- What you need to do
Only these lines of the data below are wanted: the one with "Contactformulier (238, 1514)", the one with "Terms Of Service (367, 23)", and any lines between them, each repeated exactly.

- Recorded information
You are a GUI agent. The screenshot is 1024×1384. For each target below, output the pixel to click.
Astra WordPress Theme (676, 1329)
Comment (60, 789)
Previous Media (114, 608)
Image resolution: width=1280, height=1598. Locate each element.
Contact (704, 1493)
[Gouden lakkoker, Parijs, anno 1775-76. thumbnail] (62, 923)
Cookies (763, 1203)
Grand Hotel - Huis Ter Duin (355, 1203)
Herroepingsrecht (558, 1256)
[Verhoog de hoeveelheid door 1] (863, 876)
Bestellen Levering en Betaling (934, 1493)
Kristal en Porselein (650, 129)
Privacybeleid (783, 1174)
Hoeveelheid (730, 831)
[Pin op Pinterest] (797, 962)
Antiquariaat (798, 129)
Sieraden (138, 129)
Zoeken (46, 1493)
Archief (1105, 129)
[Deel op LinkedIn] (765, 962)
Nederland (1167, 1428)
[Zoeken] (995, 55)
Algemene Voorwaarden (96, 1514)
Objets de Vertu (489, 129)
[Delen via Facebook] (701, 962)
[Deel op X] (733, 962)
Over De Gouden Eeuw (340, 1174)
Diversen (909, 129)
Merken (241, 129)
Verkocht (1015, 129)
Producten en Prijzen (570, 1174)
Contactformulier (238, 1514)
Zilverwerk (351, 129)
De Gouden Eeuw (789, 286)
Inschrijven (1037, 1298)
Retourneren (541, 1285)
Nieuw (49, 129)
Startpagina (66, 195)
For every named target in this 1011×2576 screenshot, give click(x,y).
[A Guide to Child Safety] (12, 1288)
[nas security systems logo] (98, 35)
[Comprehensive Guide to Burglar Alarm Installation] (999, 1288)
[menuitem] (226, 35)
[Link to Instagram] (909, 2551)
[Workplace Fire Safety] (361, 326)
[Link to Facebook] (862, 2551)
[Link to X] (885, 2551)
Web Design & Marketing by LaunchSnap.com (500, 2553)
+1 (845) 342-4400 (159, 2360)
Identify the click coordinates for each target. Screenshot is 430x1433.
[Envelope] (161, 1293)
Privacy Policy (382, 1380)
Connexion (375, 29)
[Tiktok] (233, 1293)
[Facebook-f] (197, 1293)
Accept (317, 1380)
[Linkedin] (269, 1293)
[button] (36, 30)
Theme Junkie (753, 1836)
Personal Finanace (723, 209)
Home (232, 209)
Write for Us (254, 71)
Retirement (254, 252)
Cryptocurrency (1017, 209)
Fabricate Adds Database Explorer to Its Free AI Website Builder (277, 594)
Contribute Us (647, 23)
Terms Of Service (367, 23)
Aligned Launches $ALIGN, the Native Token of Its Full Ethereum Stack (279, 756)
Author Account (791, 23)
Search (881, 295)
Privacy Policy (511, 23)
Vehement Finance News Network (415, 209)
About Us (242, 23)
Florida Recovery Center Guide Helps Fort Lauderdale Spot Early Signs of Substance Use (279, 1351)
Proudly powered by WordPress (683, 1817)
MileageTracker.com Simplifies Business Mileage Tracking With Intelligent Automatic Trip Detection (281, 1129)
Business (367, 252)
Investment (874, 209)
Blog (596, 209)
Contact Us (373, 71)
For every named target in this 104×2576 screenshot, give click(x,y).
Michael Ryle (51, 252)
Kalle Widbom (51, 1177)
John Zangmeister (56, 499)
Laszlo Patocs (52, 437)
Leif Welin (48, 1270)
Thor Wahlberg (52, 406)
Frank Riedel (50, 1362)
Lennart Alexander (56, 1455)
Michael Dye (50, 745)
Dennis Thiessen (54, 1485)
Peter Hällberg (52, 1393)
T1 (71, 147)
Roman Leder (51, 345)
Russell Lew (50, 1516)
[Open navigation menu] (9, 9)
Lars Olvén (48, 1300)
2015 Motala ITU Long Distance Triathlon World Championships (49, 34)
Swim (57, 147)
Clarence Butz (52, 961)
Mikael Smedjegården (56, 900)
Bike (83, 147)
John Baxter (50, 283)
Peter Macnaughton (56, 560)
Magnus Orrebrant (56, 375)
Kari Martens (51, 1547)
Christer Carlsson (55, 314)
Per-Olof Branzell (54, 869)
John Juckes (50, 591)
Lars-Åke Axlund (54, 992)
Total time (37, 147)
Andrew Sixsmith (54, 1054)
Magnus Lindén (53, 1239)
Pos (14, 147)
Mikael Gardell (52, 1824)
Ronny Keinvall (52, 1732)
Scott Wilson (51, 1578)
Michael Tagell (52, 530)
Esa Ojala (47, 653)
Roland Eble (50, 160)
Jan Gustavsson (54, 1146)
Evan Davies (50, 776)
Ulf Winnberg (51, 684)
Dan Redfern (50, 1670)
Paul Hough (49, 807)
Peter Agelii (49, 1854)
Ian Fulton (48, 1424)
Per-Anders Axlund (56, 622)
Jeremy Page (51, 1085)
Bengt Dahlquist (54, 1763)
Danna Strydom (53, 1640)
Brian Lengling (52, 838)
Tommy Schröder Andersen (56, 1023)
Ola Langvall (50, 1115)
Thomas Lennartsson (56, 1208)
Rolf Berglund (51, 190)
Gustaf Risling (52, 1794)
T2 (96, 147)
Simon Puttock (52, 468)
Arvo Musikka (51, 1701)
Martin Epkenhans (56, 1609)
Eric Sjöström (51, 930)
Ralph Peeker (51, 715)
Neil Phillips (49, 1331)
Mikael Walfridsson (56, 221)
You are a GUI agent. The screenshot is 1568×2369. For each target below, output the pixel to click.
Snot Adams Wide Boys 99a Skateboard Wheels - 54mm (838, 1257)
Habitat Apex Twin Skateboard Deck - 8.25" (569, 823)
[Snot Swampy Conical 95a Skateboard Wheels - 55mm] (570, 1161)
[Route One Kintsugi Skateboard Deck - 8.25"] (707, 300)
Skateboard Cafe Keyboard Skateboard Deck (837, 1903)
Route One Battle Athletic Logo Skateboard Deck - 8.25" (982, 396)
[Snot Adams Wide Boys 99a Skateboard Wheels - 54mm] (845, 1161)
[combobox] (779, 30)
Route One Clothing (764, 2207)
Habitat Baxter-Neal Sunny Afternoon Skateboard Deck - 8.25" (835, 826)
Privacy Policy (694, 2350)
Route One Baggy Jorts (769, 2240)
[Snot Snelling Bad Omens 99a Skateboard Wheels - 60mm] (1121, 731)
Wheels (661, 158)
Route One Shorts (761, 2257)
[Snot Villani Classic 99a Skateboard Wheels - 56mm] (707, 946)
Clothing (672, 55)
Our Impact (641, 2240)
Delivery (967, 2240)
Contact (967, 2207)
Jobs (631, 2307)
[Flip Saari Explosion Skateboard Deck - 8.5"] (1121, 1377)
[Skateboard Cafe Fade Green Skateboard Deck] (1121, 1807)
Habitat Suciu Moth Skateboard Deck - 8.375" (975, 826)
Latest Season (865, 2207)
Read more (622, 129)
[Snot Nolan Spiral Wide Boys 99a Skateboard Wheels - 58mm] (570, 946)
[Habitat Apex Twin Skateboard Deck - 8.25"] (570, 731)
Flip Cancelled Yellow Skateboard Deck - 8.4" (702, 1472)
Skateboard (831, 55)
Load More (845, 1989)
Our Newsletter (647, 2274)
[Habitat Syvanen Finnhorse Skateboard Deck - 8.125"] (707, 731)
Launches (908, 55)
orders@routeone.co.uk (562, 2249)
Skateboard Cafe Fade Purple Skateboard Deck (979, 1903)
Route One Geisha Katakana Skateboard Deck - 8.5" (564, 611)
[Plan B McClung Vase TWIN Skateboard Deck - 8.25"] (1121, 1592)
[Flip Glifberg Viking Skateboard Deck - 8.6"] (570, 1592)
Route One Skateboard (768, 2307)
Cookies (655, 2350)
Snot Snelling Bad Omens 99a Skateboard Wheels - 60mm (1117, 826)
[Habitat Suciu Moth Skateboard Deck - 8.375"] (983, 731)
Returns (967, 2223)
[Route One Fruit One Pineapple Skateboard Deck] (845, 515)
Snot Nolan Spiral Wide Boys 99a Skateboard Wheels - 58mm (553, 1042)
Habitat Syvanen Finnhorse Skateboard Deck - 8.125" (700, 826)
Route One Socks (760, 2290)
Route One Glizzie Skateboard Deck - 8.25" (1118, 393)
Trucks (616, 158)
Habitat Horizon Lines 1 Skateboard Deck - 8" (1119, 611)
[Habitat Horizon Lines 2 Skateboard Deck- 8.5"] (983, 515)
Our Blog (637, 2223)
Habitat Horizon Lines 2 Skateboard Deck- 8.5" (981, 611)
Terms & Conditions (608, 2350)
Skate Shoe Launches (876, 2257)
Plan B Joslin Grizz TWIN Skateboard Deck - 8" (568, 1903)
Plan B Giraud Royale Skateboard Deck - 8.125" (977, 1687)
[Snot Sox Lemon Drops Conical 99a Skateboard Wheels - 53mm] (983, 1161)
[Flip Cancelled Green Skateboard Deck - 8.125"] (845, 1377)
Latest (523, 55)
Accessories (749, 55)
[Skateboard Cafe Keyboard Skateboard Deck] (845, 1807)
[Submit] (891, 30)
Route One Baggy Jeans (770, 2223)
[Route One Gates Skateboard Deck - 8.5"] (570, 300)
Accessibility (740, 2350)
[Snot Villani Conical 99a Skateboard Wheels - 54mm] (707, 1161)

- Answer space
Contactformulier (238, 1514)
Zilverwerk (351, 129)
De Gouden Eeuw (789, 286)
Inschrijven (1037, 1298)
Retourneren (541, 1285)
Nieuw (49, 129)
Startpagina (66, 195)
For every named target in this 1011×2576 screenshot, give click(x,y).
[A Guide to Child Safety] (12, 1288)
[nas security systems logo] (98, 35)
[Comprehensive Guide to Burglar Alarm Installation] (999, 1288)
[menuitem] (226, 35)
[Link to Instagram] (909, 2551)
[Workplace Fire Safety] (361, 326)
[Link to Facebook] (862, 2551)
[Link to X] (885, 2551)
Web Design & Marketing by LaunchSnap.com (500, 2553)
+1 (845) 342-4400 (159, 2360)
Identify the click coordinates for each target. Screenshot is 430x1433.
[Envelope] (161, 1293)
Privacy Policy (382, 1380)
Connexion (375, 29)
[Tiktok] (233, 1293)
[Facebook-f] (197, 1293)
Accept (317, 1380)
[Linkedin] (269, 1293)
[button] (36, 30)
Theme Junkie (753, 1836)
Personal Finanace (723, 209)
Home (232, 209)
Write for Us (254, 71)
Retirement (254, 252)
Cryptocurrency (1017, 209)
Fabricate Adds Database Explorer to Its Free AI Website Builder (277, 594)
Contribute Us (647, 23)
Terms Of Service (367, 23)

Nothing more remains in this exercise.